Many is the time I have said to him that the calculus of an early death but a full head of hair is not a calculus I wish to learn, and off he goes on a speech about how our culture makes altogether too much of hair, spends far too much money on hair and hair products, and hair care and hair architecture, and hair grooming and hair replenishment, and how your generation, son, entertainingly tried to make voluminous hair a statement of political and cultural defiance, but that didn’t end so well, as most of the men who wore their hair roaringly long now have enormous foreheads from the weight of the load, or even worse, still have ponytails, and what, asks my dad, is more laugh-inducing than a man age 60 with a ponytail? The other day in the fish store, he says, I was standing behind a man aged 70 or so with a pert little ponytail, and it was all I could do not to laugh so hard that I sprained an eyeball.

This is how my dad talks, and if you are lucky you get to hear him talk like this every other day or so.

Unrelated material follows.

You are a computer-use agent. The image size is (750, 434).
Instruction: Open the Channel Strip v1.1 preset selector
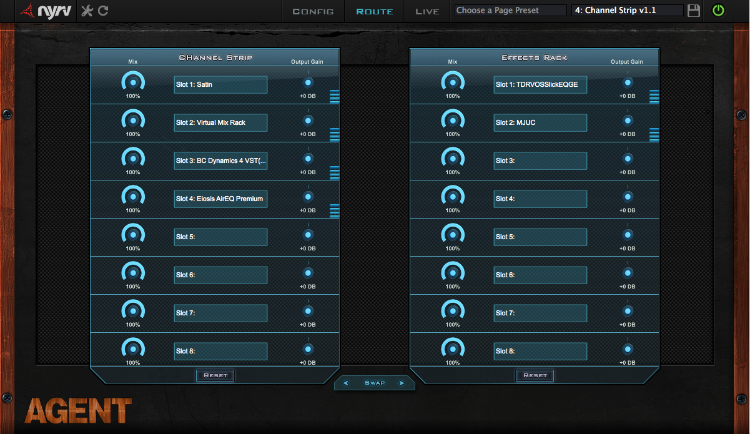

Now, women, he says, women can have long hair, or short hair, or no hair at all, and it matters not a whit when it comes to them being lovely and entrancing and alluring, whereas men generally need to discover their proper haircut, and stick to it, despite the rise and fall of cultural tides. A man can try all manner of hair in his youth, and chalk up the embarrassing episodes to speculative adventure, much as he covers his various romantic mortifications with the same banner; but by the age of 30 you should be familiar with the hull of your head, and the prow of your face, and the engine of your ego, and have consulted a sensible barber, and arrived at a reasonable and unostentatious haircut. This is just good manners in the end, for a man with an egregiously unfortunate haircut, usually for reasons of ego, is an offense to the eye, an embarrassment to the gender, and a prime reason why women think we are clowns, charlatans, and mountebanks. In the main we are those things, but it does not do to advertise this on the bulletin board of your head.

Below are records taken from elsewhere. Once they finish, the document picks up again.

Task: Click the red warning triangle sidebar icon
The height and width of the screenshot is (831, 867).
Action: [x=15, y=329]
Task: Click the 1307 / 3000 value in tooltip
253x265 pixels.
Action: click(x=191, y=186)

My dad spent his first 20 years with a dense head of hair that he allowed to rise into a wave not unlike those seen on the north shore of Oahu, but then came the war, and his first crewcut, and he stayed with the crewcut for the next 50 years, inflicting it also on his many sons, until he retired from his journalism career and allowed his hair to again rise into a wave not unlike one you might see on the north shore of Kauai; it is this wave you see riding high when he emerges from his morning ablutions, and takes his accustomed spot at the kitchen table, and parses the newspaper, and sips his tea, and grins conspiratorially, and launches into a learned and hilarious and piercing speech about things you would never think would be as fascinating as they are when they are run through the astonishing mill of his mind; like, this morning, when he entertainingly refers to the bulletin board of your head, which is not a phrase you hear every day.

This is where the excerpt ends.